* [To be done]:
In the stretch from the line containing "The width and height of the screenshot is (1420, 697)." through the line containing "pos(26,308)", replace "column header" with "column heading". Give back only those lines, otherwise unchanged.

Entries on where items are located

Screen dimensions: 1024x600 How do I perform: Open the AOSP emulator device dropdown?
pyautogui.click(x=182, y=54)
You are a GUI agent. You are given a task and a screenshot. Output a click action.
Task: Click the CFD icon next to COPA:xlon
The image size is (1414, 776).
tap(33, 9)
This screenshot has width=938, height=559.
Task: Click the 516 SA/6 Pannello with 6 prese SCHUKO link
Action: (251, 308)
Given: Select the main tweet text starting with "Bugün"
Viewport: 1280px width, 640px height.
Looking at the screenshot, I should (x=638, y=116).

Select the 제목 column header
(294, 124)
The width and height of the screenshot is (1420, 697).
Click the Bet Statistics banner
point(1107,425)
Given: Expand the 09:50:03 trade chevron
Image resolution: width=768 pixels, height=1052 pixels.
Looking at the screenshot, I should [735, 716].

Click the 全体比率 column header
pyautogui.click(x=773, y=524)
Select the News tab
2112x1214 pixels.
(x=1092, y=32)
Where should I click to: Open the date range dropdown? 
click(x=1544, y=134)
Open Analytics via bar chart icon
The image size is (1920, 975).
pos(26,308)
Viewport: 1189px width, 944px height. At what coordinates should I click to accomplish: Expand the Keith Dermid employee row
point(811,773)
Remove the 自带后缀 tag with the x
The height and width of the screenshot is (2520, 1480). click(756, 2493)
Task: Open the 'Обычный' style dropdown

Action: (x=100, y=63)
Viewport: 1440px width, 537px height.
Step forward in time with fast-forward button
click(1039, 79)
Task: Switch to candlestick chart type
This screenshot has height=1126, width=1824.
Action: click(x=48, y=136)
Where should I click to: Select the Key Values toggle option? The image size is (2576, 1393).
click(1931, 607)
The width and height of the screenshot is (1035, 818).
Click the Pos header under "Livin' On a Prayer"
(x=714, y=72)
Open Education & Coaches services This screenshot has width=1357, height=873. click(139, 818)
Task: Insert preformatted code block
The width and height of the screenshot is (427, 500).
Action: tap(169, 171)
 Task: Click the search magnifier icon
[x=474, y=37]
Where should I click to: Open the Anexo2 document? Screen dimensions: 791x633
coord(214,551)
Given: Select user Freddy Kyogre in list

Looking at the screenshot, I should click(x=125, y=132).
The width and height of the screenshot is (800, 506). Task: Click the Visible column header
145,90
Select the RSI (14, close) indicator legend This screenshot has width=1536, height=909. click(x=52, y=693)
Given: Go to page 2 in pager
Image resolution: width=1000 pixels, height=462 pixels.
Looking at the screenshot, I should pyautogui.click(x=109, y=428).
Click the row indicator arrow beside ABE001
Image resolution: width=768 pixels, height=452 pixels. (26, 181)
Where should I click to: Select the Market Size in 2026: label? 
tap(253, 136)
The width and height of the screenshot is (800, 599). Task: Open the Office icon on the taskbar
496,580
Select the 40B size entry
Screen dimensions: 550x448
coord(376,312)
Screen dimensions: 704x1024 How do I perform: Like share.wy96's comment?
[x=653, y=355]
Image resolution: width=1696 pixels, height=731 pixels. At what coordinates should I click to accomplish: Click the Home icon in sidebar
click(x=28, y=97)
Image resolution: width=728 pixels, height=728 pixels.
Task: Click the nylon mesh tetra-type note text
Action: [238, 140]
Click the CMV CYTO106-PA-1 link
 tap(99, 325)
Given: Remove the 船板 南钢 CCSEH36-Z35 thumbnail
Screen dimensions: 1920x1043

* [Worked answer]:
The width and height of the screenshot is (1420, 697).
Click the Bet Statistics banner
point(1107,425)
Given: Expand the 09:50:03 trade chevron
Image resolution: width=768 pixels, height=1052 pixels.
Looking at the screenshot, I should [735, 716].

Click the 全体比率 column heading
pyautogui.click(x=773, y=524)
Select the News tab
2112x1214 pixels.
(x=1092, y=32)
Where should I click to: Open the date range dropdown? 
click(x=1544, y=134)
Open Analytics via bar chart icon
The image size is (1920, 975).
pos(26,308)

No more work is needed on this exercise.